> [Directive]:
Return the records below exactly as they are, from the line with "Add a checkmark symbol from the ribbon" to the line with "Select the Timeline", both included.

-- Start Exercise inputs --

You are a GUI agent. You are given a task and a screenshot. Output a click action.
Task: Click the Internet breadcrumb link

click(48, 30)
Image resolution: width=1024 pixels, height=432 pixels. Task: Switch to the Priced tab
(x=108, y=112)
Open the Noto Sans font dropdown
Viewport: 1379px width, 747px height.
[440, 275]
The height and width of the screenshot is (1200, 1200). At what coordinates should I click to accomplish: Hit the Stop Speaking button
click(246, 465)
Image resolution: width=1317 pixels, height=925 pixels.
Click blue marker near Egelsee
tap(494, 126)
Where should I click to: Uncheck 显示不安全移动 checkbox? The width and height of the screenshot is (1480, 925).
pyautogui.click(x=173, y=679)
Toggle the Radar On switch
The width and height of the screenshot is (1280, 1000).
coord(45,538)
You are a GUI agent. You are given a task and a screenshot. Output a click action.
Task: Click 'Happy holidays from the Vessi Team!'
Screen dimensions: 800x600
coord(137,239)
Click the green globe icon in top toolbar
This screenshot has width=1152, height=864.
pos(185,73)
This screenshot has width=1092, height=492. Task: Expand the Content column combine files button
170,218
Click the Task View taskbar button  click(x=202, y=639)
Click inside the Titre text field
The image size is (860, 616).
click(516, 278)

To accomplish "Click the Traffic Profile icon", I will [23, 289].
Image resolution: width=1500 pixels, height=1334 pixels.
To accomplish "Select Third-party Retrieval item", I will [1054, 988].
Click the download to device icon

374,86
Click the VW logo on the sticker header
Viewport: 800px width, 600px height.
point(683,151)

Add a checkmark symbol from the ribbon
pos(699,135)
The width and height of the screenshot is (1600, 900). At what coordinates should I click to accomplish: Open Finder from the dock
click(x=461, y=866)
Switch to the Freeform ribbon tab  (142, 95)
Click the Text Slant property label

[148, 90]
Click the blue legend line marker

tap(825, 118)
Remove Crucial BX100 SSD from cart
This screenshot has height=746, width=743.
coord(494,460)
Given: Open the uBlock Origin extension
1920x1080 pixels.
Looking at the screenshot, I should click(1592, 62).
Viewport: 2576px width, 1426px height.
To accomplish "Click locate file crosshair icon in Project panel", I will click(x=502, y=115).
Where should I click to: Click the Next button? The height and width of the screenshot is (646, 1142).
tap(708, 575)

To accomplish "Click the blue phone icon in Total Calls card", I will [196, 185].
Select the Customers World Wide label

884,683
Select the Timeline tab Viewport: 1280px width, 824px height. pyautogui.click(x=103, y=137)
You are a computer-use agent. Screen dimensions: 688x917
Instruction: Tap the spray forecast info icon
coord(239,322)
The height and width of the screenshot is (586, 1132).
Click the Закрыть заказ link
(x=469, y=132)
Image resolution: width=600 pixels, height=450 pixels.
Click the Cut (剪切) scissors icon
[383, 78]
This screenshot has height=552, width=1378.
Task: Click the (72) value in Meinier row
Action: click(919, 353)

-- End Exercise inputs --

> [Response below]:
Add a checkmark symbol from the ribbon
pos(699,135)
The width and height of the screenshot is (1600, 900). At what coordinates should I click to accomplish: Open Finder from the dock
click(x=461, y=866)
Switch to the Freeform ribbon tab  (142, 95)
Click the Text Slant property label

[148, 90]
Click the blue legend line marker

tap(825, 118)
Remove Crucial BX100 SSD from cart
This screenshot has height=746, width=743.
coord(494,460)
Given: Open the uBlock Origin extension
1920x1080 pixels.
Looking at the screenshot, I should click(1592, 62).
Viewport: 2576px width, 1426px height.
To accomplish "Click locate file crosshair icon in Project panel", I will click(x=502, y=115).
Where should I click to: Click the Next button? The height and width of the screenshot is (646, 1142).
tap(708, 575)

To accomplish "Click the blue phone icon in Total Calls card", I will [196, 185].
Select the Customers World Wide label

884,683
Select the Timeline tab Viewport: 1280px width, 824px height. pyautogui.click(x=103, y=137)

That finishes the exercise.